Submitted via IRC for SoyCow1984
Virgin Galactic's SpaceShipTwo reaches space for the first time
Virgin Galactic has come a long way since its tragic 2014 crash. The company's SpaceShipTwo has reached space after months of testing, flying to an altitude of 271,268 feet before returning to Earth. The stay was brief (SST fired its rocket for all of a minute), but it was enough to both verify the spacecraft as well as conduct four NASA-backed scientific experiments that studied the effects of microgravity and devices that could handle life support and counteract vibration.
[...] Actual passenger flights aren't likely to happen for some time. Virgin stressed that it wanted to finish its tests "safely," not just quickly. The successful visit to space makes that more a question of when than if, though, and suggests that Richard Branson might be vaguely realistic when he talks about hopping aboard his own flight within months.
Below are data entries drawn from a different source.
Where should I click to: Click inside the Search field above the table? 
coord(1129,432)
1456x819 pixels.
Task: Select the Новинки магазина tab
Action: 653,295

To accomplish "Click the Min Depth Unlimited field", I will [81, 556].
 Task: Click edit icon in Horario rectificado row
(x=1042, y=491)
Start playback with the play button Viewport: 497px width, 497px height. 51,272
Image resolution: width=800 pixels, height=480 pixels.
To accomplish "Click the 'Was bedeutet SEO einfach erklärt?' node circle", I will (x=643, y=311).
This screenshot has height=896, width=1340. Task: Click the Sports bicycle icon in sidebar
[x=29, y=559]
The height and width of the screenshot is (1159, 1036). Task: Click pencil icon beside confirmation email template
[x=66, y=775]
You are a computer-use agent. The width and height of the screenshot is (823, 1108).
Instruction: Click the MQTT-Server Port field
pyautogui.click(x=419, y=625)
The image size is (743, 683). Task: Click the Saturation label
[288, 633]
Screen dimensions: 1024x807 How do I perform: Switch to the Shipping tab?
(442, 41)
(Score: 4, Interesting) by The Shire on Friday December 14 2018, @08:27PM
80km is a NASA designated boundary for calling someone an astronaut. 100km is the Kármán Line which is another fairly arbitrary marker from the FAI. Neither is honestly what most of us consider to be "Outer Space" though it technically is. Considering it's 384,000km to the moon which is considered very close, 100km seems like not a whole lot more than a transatlantic airline.